=== Available records ===
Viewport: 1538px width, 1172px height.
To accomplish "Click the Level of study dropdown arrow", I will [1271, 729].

--

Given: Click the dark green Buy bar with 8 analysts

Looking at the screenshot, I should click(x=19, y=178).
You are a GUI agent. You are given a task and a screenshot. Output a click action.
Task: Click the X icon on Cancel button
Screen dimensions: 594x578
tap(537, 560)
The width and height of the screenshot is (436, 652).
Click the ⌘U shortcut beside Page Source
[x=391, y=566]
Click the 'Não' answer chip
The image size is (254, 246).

=== Instruction ===
Can you rewrite the data from the line with "You are a GUI" to the line with "The image size is (254, 246).", both included, keeping every line, and scale only the coordinates in the answers by 0.75, rounding to whole numbers with halves going up? All other numbers stay as they are, and nothing outside that range should be given.

=== Written solution ===
You are a GUI agent. You are given a task and a screenshot. Output a click action.
Task: Click the X icon on Cancel button
Screen dimensions: 594x578
tap(403, 420)
The width and height of the screenshot is (436, 652).
Click the ⌘U shortcut beside Page Source
[x=293, y=425]
Click the 'Não' answer chip
The image size is (254, 246).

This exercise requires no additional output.